Fachliche Vorgaben des Auftraggebers
Dass der Vertrag vorsieht, dass der Trainer die fachlichen Vorgaben des Auftraggebers so weit zu beachten hat, als dies die ordnungsgemäße Vertragsdurchführung erfordert, spielt nach Auffassung des LSG keine Rolle. Im Kerngehalt bedeute dieser Passus, dass der Trainer die ordnungsgemäße Vertragsdurchführung schuldet und ihm entsprechende Vorgaben gemacht werden können. Insoweit handelt es sich um eine Leerformel, da entsprechende vertragliche Pflichten jedem Dienst-, Werks- und Arbeitsvertrag unterlegt sind.
Höhe der Vergütung
Die Modalitäten und die Höhe der Vergütung (80 Euro pro Stunde) stellen – so das LSG – keine
aussagekräftigen Indizien für den sozialversicherungsrechtlichen Status dar. Bei abhängig beschäftigten Mannschaftstrainern im Spitzensport fehlt es an einer üblichen Vergütungshöhe, die als Maßstab zugrunde gelegt werden könnte.
Unternehmerisches Risiko
Da es sich bei der zu bewertenden Tätigkeit des Trainers um eine reine Dienstleistung handelt, für deren Ausübung kein Einsatz von Risikokapital erforderlich ist, steht das fehlende unternehmerische Risiko der Ausübung einer selbstständigen Tätigkeit nicht entgegen.
PRAXISTIPP | Regelmäßig genügt hier, dass der Trainer ein Ausfallrisiko hat. Auf keinen Fall darf also eine Vergütung vereinbart werden, die von den tatsächlich geleisteten Stunden unabhängig ist.
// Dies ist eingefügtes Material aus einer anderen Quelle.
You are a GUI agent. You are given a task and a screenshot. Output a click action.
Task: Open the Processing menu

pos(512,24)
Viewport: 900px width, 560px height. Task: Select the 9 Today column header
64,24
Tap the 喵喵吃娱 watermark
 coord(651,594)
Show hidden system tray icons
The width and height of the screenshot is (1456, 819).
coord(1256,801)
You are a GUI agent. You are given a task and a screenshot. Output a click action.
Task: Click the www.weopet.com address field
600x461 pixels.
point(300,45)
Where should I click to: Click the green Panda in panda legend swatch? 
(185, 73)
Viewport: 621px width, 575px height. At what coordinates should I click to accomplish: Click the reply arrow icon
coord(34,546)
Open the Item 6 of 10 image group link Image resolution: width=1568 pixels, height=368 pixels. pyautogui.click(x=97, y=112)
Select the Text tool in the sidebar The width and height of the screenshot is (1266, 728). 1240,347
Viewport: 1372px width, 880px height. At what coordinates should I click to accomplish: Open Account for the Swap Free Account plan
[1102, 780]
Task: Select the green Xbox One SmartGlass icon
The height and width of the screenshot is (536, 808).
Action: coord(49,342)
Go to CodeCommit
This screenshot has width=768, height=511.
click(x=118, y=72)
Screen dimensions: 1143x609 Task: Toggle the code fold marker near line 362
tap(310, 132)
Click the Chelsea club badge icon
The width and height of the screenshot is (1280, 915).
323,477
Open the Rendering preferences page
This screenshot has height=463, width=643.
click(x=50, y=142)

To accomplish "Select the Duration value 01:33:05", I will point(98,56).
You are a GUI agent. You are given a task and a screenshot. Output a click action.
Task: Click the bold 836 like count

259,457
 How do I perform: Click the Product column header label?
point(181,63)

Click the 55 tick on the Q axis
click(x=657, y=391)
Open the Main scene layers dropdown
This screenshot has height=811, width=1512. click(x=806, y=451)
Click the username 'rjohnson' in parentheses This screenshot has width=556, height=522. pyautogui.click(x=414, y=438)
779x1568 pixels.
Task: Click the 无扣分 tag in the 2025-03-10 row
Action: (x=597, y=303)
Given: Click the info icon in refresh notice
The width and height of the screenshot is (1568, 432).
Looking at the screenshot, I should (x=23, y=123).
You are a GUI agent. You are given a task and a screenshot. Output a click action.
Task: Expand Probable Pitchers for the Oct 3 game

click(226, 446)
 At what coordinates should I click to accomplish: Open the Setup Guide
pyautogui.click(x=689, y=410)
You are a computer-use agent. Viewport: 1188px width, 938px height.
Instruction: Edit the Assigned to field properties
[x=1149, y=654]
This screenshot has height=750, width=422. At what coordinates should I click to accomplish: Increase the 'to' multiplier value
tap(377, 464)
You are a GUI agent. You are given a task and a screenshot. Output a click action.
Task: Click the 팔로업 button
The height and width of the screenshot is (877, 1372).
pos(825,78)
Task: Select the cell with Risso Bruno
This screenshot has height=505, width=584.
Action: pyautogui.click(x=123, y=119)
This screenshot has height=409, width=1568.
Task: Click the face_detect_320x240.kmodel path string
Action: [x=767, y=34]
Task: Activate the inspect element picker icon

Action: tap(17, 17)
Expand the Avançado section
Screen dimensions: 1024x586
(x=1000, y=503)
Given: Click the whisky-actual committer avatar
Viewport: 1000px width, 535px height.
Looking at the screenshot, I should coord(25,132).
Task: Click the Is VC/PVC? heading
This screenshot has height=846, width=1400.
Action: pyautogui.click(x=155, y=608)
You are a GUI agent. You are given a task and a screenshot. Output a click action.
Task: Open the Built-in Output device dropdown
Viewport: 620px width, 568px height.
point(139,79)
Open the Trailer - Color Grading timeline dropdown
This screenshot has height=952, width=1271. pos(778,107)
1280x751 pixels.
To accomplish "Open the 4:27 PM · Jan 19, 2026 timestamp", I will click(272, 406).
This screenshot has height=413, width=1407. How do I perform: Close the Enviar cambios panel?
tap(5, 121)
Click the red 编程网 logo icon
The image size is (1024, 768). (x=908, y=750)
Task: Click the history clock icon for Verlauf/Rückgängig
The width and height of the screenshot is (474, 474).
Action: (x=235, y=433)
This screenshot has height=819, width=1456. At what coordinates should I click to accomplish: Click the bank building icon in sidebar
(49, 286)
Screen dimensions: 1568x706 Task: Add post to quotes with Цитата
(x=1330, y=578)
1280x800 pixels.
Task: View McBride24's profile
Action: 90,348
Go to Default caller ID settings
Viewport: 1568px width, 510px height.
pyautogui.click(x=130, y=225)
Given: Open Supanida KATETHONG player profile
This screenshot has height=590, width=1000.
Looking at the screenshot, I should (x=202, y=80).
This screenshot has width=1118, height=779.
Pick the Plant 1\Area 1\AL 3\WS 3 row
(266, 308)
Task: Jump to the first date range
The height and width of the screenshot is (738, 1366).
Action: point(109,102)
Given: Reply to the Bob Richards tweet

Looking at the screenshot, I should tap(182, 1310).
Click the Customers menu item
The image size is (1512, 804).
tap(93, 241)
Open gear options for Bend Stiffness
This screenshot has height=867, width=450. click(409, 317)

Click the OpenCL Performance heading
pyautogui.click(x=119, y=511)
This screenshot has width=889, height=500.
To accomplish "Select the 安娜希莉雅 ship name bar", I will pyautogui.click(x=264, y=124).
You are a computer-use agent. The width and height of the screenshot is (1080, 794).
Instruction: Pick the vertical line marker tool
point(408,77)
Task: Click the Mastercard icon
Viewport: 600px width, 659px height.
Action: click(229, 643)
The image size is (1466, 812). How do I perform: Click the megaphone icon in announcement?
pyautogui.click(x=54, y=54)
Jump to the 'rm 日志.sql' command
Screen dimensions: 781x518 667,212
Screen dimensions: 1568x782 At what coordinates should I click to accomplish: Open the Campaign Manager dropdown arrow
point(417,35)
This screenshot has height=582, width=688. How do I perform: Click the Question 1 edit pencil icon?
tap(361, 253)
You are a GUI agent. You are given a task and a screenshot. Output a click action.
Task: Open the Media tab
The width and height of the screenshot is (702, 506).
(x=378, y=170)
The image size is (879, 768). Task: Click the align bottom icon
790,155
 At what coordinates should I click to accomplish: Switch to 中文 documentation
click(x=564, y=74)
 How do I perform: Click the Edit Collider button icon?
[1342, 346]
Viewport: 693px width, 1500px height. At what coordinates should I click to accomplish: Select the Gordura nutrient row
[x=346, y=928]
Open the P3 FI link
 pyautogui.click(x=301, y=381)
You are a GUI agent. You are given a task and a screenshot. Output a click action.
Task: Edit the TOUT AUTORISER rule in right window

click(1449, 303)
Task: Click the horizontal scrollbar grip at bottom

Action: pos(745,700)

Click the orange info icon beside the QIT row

Mustervertrag ist übertragbar
Die Regelungen des Mustervertrags lassen sich auch auf andere Honorarverhältnisse – z. B. Lehrkräfte – übertragen. Auch hier darf keine Rolle spielen, dass die Honorarkraft auf Räumlichkeiten und Großtechnik des Vereins bzw. Auftraggebers angewiesen ist. Andernfalls käme eine selbstständige Tätigkeit in diesen Bereich kaum in Frage.